> **Your task**: Copy out, word for word, the part of the records below that opens with the line containing "How do I perform: Click the blue Vimeo icon?" and runs through the end of the records. Leave the pictures out of your copy.

(Data on locating visible targets)
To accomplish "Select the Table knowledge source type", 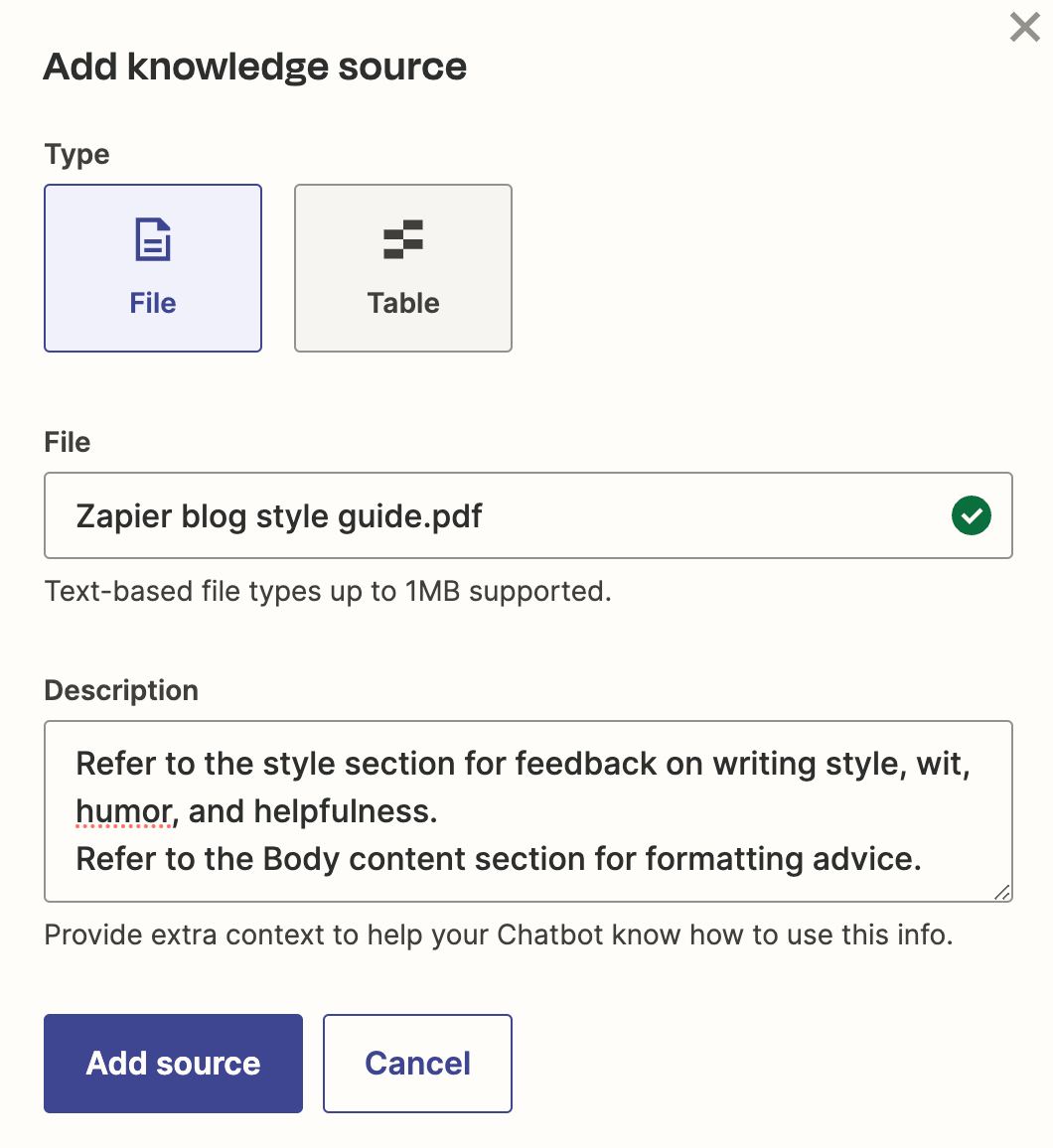I will tap(403, 268).
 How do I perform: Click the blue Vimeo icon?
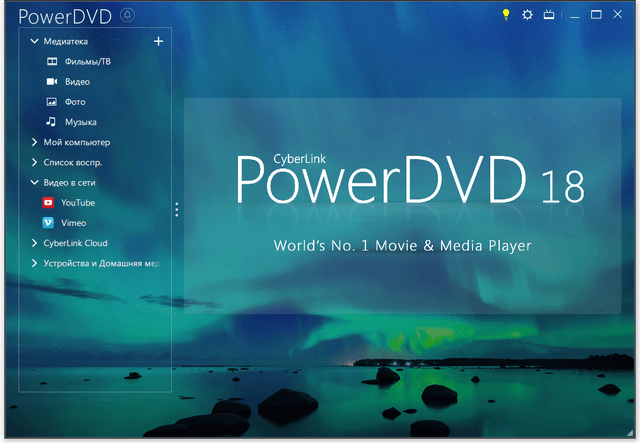pyautogui.click(x=48, y=223)
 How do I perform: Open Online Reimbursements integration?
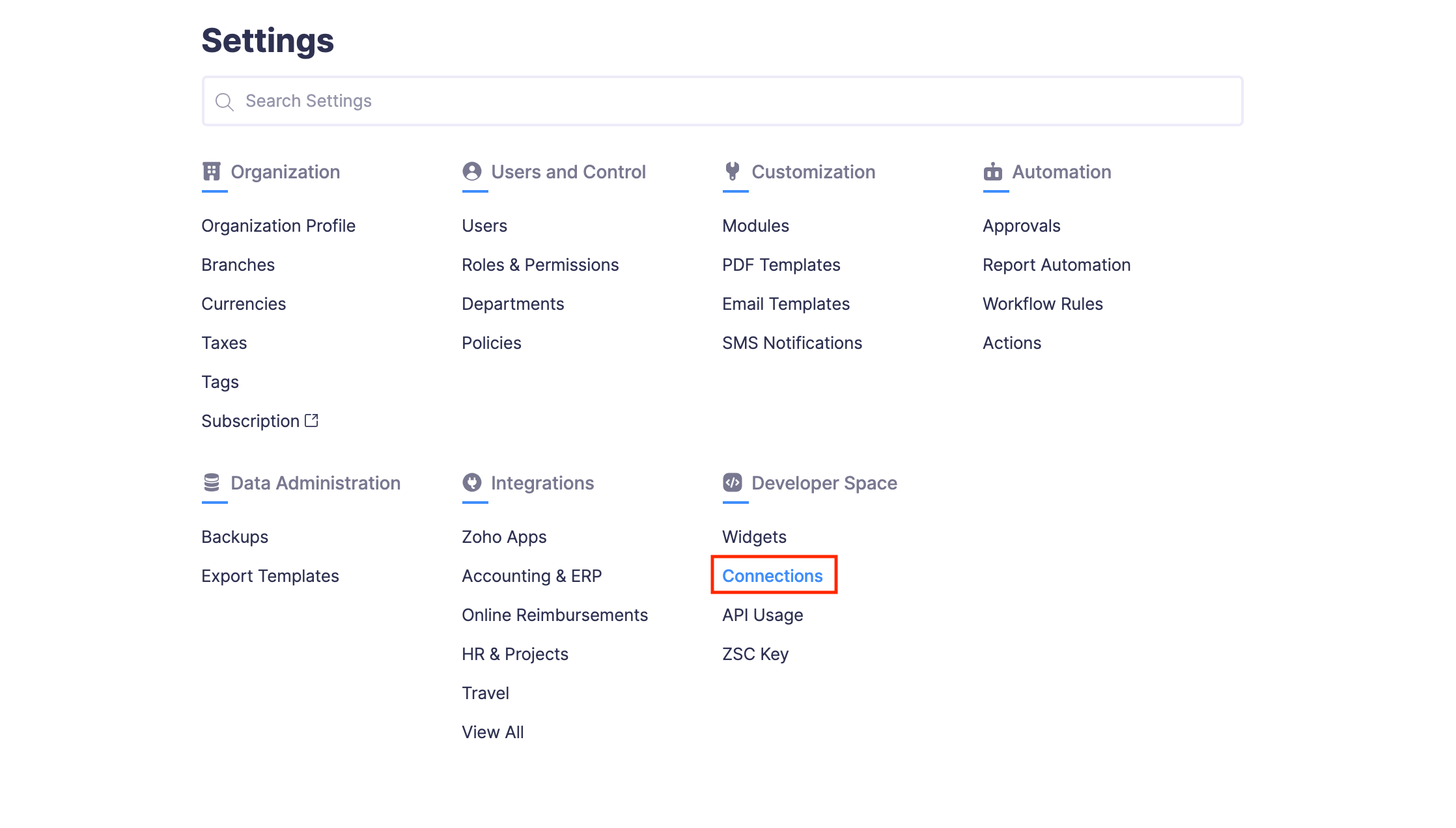554,615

> **Finished task**:
 How do I perform: Click the blue Vimeo icon?
pyautogui.click(x=48, y=223)
 How do I perform: Open Online Reimbursements integration?
554,615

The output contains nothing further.